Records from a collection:
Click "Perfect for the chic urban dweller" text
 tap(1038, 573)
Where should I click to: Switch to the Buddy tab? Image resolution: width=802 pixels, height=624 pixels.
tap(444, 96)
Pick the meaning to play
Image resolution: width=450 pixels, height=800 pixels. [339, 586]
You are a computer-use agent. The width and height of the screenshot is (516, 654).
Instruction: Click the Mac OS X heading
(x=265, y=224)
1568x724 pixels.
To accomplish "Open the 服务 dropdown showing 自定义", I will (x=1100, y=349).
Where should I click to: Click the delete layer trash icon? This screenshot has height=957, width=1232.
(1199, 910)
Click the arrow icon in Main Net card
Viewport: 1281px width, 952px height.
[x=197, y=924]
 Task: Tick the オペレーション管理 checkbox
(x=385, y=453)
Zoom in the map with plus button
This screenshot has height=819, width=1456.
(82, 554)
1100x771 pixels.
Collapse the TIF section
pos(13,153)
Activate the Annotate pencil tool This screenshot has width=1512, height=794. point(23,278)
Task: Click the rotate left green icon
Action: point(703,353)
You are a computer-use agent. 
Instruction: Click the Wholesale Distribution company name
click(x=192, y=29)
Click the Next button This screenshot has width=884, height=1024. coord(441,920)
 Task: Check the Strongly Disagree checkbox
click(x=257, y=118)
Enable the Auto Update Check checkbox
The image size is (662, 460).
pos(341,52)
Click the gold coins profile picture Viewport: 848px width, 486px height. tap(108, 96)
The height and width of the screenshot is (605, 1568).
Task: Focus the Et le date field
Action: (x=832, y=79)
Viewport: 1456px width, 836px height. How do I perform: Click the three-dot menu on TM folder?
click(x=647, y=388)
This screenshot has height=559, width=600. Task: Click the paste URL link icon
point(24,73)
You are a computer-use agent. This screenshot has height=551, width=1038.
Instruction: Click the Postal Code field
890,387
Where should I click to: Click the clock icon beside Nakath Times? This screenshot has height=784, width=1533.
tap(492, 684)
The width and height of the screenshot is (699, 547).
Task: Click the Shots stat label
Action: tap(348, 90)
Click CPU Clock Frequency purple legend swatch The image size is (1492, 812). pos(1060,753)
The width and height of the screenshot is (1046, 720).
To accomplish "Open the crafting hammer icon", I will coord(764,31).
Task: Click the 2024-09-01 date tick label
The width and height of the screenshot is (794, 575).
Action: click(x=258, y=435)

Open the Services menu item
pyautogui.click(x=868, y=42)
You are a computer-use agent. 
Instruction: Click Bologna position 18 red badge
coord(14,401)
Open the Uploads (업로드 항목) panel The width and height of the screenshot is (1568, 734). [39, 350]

» Directions: Filter the lines above down to those containing the string "checkbox" and copy each one. Case counts.

» Answer in full:
 Task: Tick the オペレーション管理 checkbox
 Task: Check the Strongly Disagree checkbox
Enable the Auto Update Check checkbox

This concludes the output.